Le responsable à l’unité médico-judiciaire Paris-Nord
explique que ses médecins voient « trente fois par
jour » des gens qui « prennent des coups ». S’ils
considèrent qu’il n’y a pas d’urgence, « que cela peut
attendre quelques heures », ils recommandent aux
gardés à vue « d’aller faire des radios en sortant ». De
toute façon, ajoute-t-il, « ceux qu’on voit en garde à
vue ont déjà eu un premier filtre. S’ils ne vont pas bien,
les policiers appellent les pompiers qui les conduisent
à l’hôpital, ils ne les placent pas en cellule ».
Mehdi Medjahed a été placé samedi soir au centre
de rétention du Mesnil-Amelot en Seine-et-Marne.
Dimanche, deux jours après l’interpellation, au vu de
son état, d’autres policiers du centre de rétention l’ont
conduit au centre hospitalier de Meaux. « Ici, disait-
il mardi matin au téléphone, les policiers ne sont pas
comme ceux qui m’ont contrôlé. Ils se comportent
bien. Quand je suis arrivé, une dame m’a dit :
“Vous ne pouvez pas rester comme ça, il va falloir
vous amener à l’hôpital.” » Un nouveau certificat
médical est établi, relevant un traumatisme crânien,
une fracture du nez, des hématomes autour des yeux,
une cervicalgie et de multiples contusions sur le corps.
Mehdi Medjaheb, cinq jours après son interpellation.
Les policiers du XVIII e arrondissement accusent de
leur côté Mehdi Medjahed de rébellion et violences
envers une personne dépositaire de l’autorité publique
(...)
Mais à l’issue de la garde à vue, la procureure
a ordonné une remise en liberté, aucune charge
n’a été retenue, ce qui est rare dans le cas de
violences contre des policiers. (...)
Avant la fin de la garde à vue, le préfet de police
de Paris a décidé d’une obligation pour Mehdi
Medjahed à quitter le territoire sans délai. Une
procédure administrative, à l’écart de la justice, et
assortie d’une interdiction de retour pendant trois ans.
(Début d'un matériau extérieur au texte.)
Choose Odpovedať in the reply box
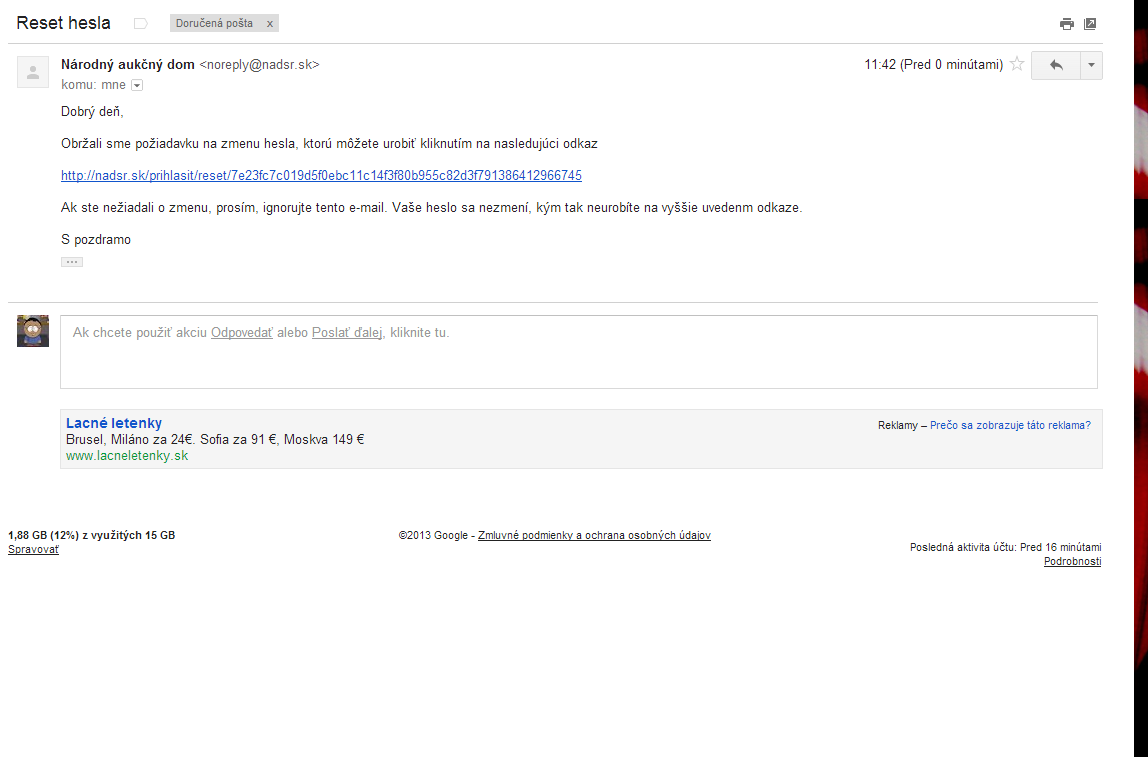This screenshot has height=757, width=1148. pyautogui.click(x=242, y=333)
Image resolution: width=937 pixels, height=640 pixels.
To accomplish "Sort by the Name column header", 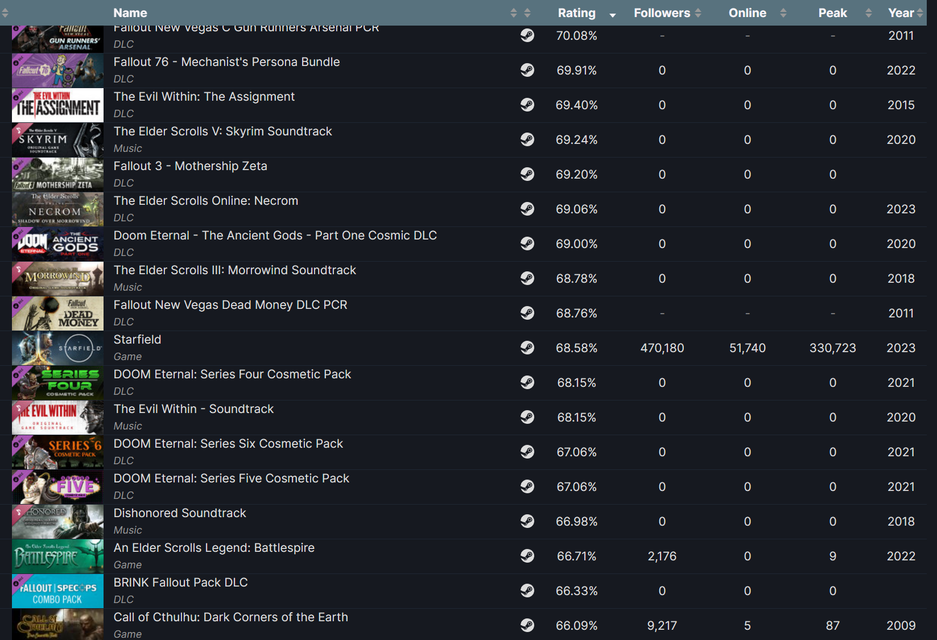I will point(130,13).
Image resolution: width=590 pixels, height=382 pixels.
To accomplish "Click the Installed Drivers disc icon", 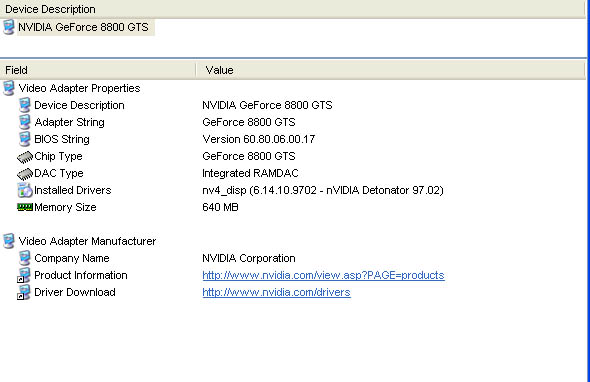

Aucune enquête n’a tenté de démêler les versions
contradictoires des policiers et de l’Algérien – qui
n’avait jamais été condamné auparavant.
« C’est intéressant, note son avocat Ruben Garcia,
car si on écoute le ministre de l’intérieur on ne place
plus en rétention que ceux qui sortent de prison,
qui ont commis des crimes ou délits graves. On voit
bien que c’est faux. (...) »
Ce mercredi matin, 62 personnes restaient présentes au
CRA du Mesnil-Amelot, sans possibilité d’expulsion
pour la plupart. (...)
Vers l’Algérie, aucun risque d’être expulsé : les
frontières sont fermées pour un moment. Mehdi
Medjahed a cependant passé deux jours en rétention.
Présenté mardi à un juge des libertés et de la détention
il a été relâché : sa garde à vue avait duré plus de vingt-quatre heures, sans procès-verbal de prolongation, la procédure irrégulière. Il est ressorti du CRA mardi
soir, le parquet ayant renoncé à faire appel. Mehdi
Medjahed reste sous le coup de l’obligation de quitter
le territoire. Il va retourner travailler en première ligne. Chaque trajet représentera désormais un danger supplémentaire pour lui.